**Goal of the exercise:** Using the data below, return word for word every line from the one holding "Image resolution: width=608" down to the one holding "the Power OFF". Leave pictures out.

**Exercise material:**
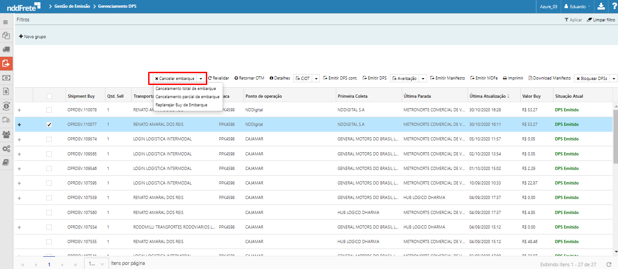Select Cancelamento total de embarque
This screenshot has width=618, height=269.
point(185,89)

--

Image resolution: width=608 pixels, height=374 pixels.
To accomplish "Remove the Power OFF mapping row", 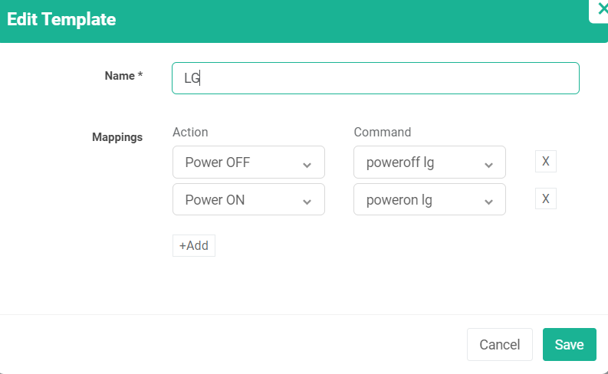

==

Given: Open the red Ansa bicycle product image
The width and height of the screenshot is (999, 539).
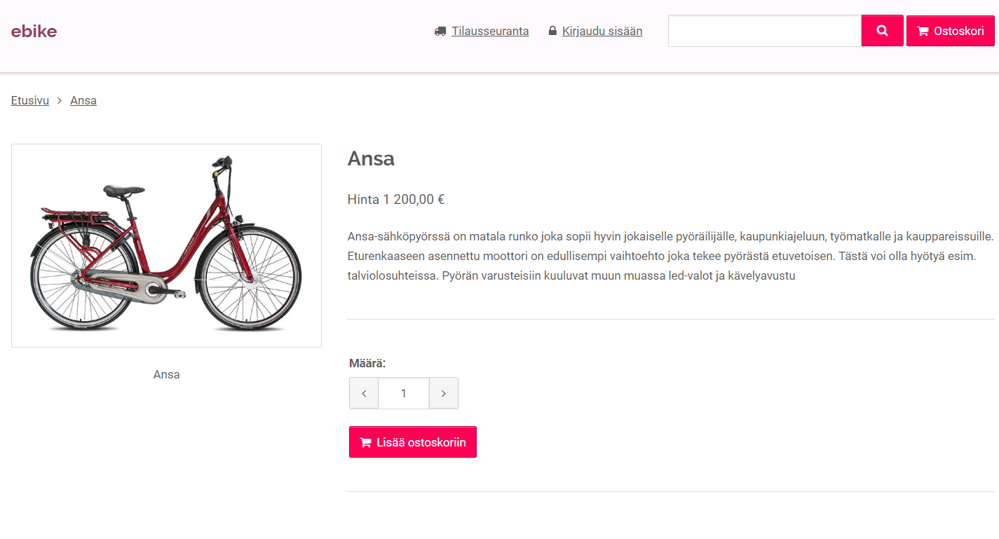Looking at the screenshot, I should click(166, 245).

**Task output:**
Image resolution: width=608 pixels, height=374 pixels.
To accomplish "Remove the Power OFF mapping row", 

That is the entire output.